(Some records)
-----

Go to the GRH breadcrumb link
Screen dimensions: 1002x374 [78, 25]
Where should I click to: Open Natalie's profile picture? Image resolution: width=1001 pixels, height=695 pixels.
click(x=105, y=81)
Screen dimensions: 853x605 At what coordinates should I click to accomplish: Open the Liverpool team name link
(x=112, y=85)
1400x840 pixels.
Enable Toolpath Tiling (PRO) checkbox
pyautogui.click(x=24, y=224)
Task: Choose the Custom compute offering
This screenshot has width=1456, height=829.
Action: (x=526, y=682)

-----

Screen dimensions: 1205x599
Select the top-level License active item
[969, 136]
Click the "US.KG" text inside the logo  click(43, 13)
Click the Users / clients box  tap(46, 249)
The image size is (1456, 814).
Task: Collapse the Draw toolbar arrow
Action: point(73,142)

-----

▶ [REQUEST] Repeat the part of the records that opens with the line containing "Go to the GRH breadcrumb link" and closes with the line containing "Action: (x=526, y=682)", keeping both of those lines.

▶ [RESULT OF THE TASK]
Go to the GRH breadcrumb link
Screen dimensions: 1002x374 [78, 25]
Where should I click to: Open Natalie's profile picture? Image resolution: width=1001 pixels, height=695 pixels.
click(x=105, y=81)
Screen dimensions: 853x605 At what coordinates should I click to accomplish: Open the Liverpool team name link
(x=112, y=85)
1400x840 pixels.
Enable Toolpath Tiling (PRO) checkbox
pyautogui.click(x=24, y=224)
Task: Choose the Custom compute offering
This screenshot has width=1456, height=829.
Action: (x=526, y=682)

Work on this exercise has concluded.